Formula: 4th Maxwell Equation in Integral Form Magnetic flux density (B-field) Electric current Electric field (E field)
$$\oint_{L} \class{violet}{\boldsymbol{B}} ~\cdot~ \text{d}\boldsymbol{l} ~=~ \mu_0 \, \class{red}{I} ~+~ \mu_0 \, \varepsilon_0 \, \int_{A} \frac{\partial \class{blue}{\boldsymbol{E}}}{\partial t} ~\cdot~ \text{d}\boldsymbol{a}$$
Magnetic field
$$ \class{violet}{B} $$ Unit $$ \mathrm{T} = \frac{\mathrm{kg}}{\mathrm{A} \, \mathrm{s}^2} $$
The magnetic flux density indicates how strong the magnetic field is at a certain location \((x,y,z)\) and in which direction it points.
Closed line
$$ L $$ Unit $$ \mathrm{m} $$
Line (e.g. a current-carrying conductor) over which you integrate. It is the edge of the surface \( A \) (for example the edge of a circle). The line must be closed, i.e. its beginning and its end must be connected.
Surface
$$ A $$ Unit $$ \mathrm{m}^2 $$
This surface is enclosed by the closed loop \(L\). This can be, for example, the area of a circle.
Electric current
$$ \class{red}{\boldsymbol I} $$ Unit $$ \mathrm{A} = \frac{ \mathrm C }{ \mathrm s } $$
Electric current running along the line \(L\).
Electric field
$$ \class{purple}{\boldsymbol E} $$ Unit $$ \frac{\mathrm{V}}{\mathrm{m}} = \frac{\mathrm{N}}{\mathrm{C}} = \frac{\mathrm{kg} \, \mathrm{m}}{\mathrm{A} \, \mathrm{s}^3} $$
Electric field tells what would be the electric force on a sample charge at a given location \((x,y,z)\) if that sample charge is placed at that location.
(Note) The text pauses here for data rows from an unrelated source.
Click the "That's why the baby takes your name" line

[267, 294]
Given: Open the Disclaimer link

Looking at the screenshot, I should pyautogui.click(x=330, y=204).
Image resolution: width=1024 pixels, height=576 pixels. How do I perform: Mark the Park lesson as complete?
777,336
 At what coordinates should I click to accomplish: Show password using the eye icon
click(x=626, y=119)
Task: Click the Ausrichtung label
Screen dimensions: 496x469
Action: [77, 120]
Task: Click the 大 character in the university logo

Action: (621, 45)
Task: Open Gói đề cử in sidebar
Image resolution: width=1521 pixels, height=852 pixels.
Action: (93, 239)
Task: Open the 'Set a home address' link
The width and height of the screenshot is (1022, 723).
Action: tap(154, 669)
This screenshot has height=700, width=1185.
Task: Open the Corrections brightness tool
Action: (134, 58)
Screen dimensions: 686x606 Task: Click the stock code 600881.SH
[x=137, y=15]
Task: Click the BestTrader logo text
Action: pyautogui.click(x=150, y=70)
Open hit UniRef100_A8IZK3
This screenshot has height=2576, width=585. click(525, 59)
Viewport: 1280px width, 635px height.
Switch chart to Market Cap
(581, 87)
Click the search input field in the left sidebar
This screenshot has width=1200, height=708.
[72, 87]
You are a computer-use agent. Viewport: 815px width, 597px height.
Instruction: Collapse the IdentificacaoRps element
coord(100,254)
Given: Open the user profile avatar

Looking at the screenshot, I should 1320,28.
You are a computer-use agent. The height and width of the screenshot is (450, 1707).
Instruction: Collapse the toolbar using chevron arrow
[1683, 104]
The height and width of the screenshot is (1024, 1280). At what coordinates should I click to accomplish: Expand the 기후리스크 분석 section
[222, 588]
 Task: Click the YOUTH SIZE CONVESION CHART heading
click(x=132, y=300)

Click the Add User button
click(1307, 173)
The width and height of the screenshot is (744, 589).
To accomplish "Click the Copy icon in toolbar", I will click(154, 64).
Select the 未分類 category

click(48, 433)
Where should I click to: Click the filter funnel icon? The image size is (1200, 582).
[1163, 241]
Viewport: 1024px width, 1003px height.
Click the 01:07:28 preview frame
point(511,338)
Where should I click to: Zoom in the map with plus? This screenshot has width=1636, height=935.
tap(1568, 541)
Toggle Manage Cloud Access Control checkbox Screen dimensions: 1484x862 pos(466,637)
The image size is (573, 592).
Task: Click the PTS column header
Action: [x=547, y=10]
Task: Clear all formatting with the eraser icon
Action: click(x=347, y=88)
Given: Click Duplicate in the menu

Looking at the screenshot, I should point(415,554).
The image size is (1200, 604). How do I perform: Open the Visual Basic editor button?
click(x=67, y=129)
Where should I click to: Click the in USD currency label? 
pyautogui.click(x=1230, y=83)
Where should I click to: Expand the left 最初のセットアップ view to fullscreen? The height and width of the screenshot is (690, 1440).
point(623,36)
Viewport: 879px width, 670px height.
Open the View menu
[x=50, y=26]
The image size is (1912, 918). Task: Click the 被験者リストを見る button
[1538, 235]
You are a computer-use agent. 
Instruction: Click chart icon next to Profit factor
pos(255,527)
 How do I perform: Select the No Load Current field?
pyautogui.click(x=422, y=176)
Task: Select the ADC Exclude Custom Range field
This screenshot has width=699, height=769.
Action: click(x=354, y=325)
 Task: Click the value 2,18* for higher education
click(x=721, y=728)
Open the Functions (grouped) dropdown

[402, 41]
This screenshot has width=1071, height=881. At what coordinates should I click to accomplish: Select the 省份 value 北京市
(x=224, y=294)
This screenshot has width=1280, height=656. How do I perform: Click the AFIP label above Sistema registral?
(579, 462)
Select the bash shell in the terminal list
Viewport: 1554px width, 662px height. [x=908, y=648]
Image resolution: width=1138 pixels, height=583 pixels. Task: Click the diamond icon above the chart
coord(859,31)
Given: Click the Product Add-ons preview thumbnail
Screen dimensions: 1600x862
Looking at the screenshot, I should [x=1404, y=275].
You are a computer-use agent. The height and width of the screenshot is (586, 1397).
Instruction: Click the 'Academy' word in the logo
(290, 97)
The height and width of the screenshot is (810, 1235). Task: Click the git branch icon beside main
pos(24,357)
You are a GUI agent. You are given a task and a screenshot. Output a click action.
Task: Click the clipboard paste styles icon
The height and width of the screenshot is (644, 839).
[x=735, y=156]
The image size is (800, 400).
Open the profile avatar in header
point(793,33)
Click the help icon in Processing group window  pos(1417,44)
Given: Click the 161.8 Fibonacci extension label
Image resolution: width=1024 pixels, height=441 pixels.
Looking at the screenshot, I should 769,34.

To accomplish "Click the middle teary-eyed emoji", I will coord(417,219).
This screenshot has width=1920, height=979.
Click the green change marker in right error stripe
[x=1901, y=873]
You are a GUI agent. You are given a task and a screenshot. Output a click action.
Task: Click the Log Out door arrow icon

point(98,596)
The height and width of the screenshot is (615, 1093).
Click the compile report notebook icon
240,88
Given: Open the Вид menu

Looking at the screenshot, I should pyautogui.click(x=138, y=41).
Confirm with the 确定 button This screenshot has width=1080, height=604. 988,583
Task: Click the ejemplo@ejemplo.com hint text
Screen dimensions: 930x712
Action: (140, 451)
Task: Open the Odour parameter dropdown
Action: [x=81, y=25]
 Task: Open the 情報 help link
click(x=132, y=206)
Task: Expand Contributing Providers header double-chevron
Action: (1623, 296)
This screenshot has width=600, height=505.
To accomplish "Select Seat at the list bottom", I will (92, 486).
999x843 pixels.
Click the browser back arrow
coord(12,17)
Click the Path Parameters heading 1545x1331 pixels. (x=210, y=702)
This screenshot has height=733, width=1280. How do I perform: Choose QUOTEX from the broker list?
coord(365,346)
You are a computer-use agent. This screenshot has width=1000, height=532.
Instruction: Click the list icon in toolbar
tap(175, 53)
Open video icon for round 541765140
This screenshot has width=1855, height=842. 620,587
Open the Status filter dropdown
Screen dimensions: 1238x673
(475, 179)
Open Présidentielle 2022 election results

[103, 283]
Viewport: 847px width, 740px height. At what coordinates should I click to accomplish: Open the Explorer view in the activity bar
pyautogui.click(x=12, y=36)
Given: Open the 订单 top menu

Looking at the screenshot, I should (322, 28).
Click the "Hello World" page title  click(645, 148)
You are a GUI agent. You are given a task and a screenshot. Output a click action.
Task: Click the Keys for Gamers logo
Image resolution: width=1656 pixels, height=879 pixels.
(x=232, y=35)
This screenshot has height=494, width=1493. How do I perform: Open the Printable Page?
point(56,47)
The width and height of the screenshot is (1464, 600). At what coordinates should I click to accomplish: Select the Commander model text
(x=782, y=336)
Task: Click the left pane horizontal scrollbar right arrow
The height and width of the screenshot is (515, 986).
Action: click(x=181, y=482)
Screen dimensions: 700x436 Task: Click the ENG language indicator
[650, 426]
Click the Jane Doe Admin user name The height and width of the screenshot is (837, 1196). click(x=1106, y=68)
Here the E-field is differentiated with respect to time: \( \frac{\partial \boldsymbol{E}}{\partial t} \).
Vacuum permeability
$$ \mu_0 $$ Unit $$ \frac{\mathrm{Vs}}{\mathrm{Am}} = \frac{ \mathrm{kg} \, \mathrm{m} }{ \mathrm{A}^2 \, \mathrm{s}^2 } $$
The vacuum permeability is a physical constant and has the following experimentally determined value:
$$ \mu_0 ~=~ 1.256 \, 637 \, 062 \, 12 ~\cdot~ 10^{-6} \, \frac{\mathrm{Vs}}{\mathrm{Am}} $$